_ФРАГМЕНТ ТЕКСТА_
++++++++

Первым следствием освобождения интеллигенции из-под постоянного пресса господствующего класса, учитывая специфику нашей страны, явился рост национализма: желание занять лучшее место под солнцем привело ее к попыткам использовать тот рычаг, который ближе всего оказался под рукой. Это мы видим во всех республиках — от самых малых до самых больших. Вовсе того не желая, выпустили джинна из бутылки, и сама же национальная интеллигенция, попытавшаяся использовать национальный фактор в своих целях, во многих случаях оказалась заложницей пробужденных сил.
Национализм как общественное явление есть такой подход к любому вопросу, когда в основу его решения кладется национальная идея, превращаемая таким образом из одного из факторов в решающий. Как мы видели, на определенном историческом этапе, а именно на этапе формирования наций, это явление, безусловно, прогрессивное, ибо лежит в русле интеграционных процессов: разнородные части, оказавшиеся в пределах единой территории, справляются в единое целое — нацию, объединительные процессы превалируют над разъединительными. Иное дело — национализм в нашу эпоху. Конечно, там, где указанные процессы интеграции данного типа в самом разгаре, национализм — явление столь же прогрессивное (например, в ряде стран Африки, где он противостоит трайбализму). А вот в "цивилизованных" странах, где сегодня столь явственно проявляются надгосударственные интеграционные процессы, национализм олицетворяет противоположную тенденцию — сепаратистскую, разъединительную и однозначно имеет реакционный характер.
Безусловно реакционны и деструктивные процессы в "бывшем" Советском Союзе. Мы вместе прошли длительный (и "особый") путь развития, и как бы не раздражало это националистов всех мастей, все же реально составляем ту самую "новую социальную общность" — советский народ, объявленный коварной выдумкой сталинистов. Эта общность еще не раз обнаружит себя на всем пространстве того самого Советского Союза, который действительно разрушен сейчас деструктивными силами как политическая реальность, но все еще сохраняется как реальность социально-психологическая, и не учитывать этой реальности нельзя.
Но нельзя не считаться также и с другими реальностями (в том числе и связанными с расчленением Союза против ясно выраженной воли народа), которые еще принесут нам немало бед. К сожалению, приходится констатировать, что основные движущие импульсы национализма исходят от интеллигенции. Они имеют весьма ограниченную поддержку у населения в целом, но зато достаточно активную в некоторых слоях.

++++++++

_ИСХОДНЫЕ ДАННЫЕ_
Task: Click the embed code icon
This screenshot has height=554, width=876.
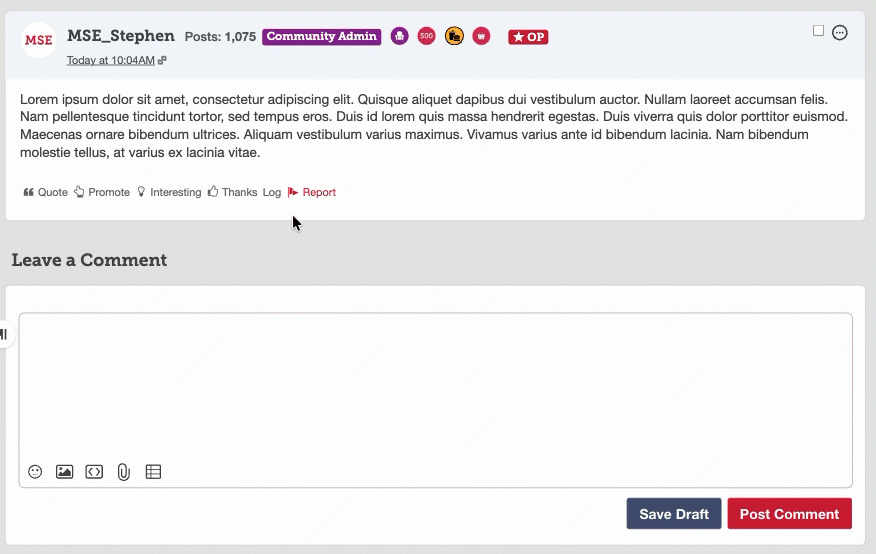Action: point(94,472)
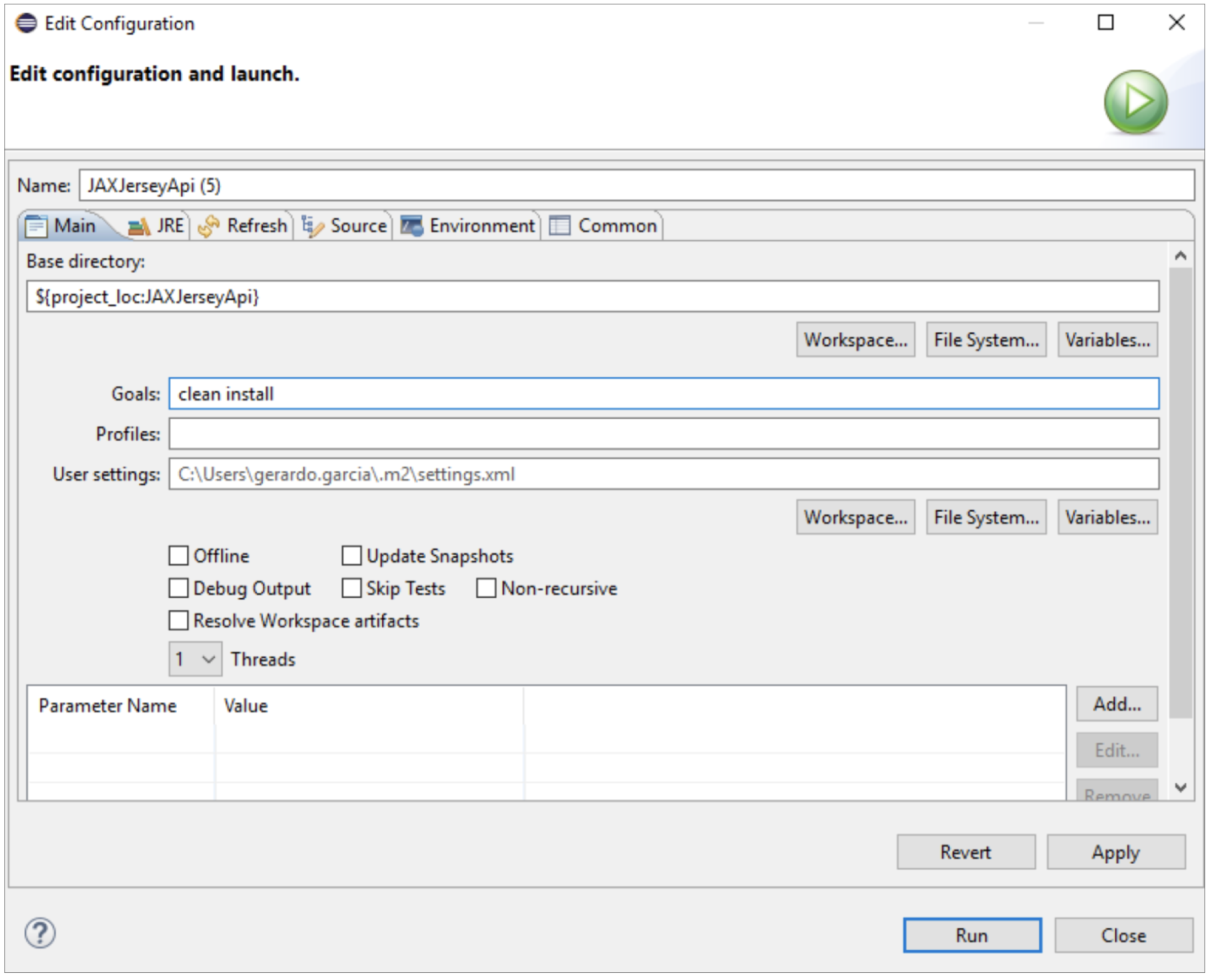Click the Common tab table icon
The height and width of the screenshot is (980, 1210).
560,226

++++++++

_ЗАДАНИЯ_
- a) Изложите суть фрагмента о национализме в двух предложениях.
- b) Воспроизведите дословно часть фрагмента о национализме, начиная со слов «Первым следствием освобождения» и заканчивая словами «заложницей пробужденных сил.».
- c) Продолжите фрагмент о национализме, начав сразу после его последнего предложения.
Приведенные записи для работы не понадобятся.

_ОТВЕТЫ К ЗАДАНИЯМ_
- a) Освобождение интеллигенции из-под пресса господствующего класса привело к росту национализма во всех республиках, и сама национальная интеллигенция во многих случаях оказалась заложницей пробужденных сил. Национализм прогрессивен на этапе формирования наций, однако в «цивилизованных» странах он носит сепаратистский и реакционный характер, реакционны и деструктивные процессы в «бывшем» Советском Союзе, а основные импульсы национализма исходят от интеллигенции.

- b)
Первым следствием освобождения интеллигенции из-под постоянного пресса господствующего класса, учитывая специфику нашей страны, явился рост национализма: желание занять лучшее место под солнцем привело ее к попыткам использовать тот рычаг, который ближе всего оказался под рукой. Это мы видим во всех республиках — от самых малых до самых больших. Вовсе того не желая, выпустили джинна из бутылки, и сама же национальная интеллигенция, попытавшаяся использовать национальный фактор в своих целях, во многих случаях оказалась заложницей пробужденных сил.

- c)
Одна из сил, активно поддерживающих разрушение старого уклада — это социальные слои с низким уровнем социализации. Здесь прежде всего следует назвать молодежь, которую любые радикальные движения всегда стремились использовать в своих целях. Но нужно иметь в виду еще один момент. В настоящее время классовая структура общества (а у нас особенно) уже далеко не имеет прежней четкости, границы между классами размыты. Тем не менее основная масса людей, относящаяся к тому или иному классу, если и не осознает этого, то по крайней мере достаточно ясно ощущает свою социальную принадлежность. Но есть немало людей, которых в этом смысле можно было бы назвать деклассированными. Они не ощущают себя частью той или иной социальной группы, и их гораздо проще использовать, направить их активность в нужную сторону, особенно если предоставить им новые эффективные средства самоутверждения, дать возможность играть более значительную социальную роль. Такие люди широко рекрутируются каждым радикальным движением, являясь для них одной из главных движущих сил. Благодаря влиянию на эти силы интеллигенция может проводить свою политику разрушения отживших структур, столь необходимую на первом этапе революции.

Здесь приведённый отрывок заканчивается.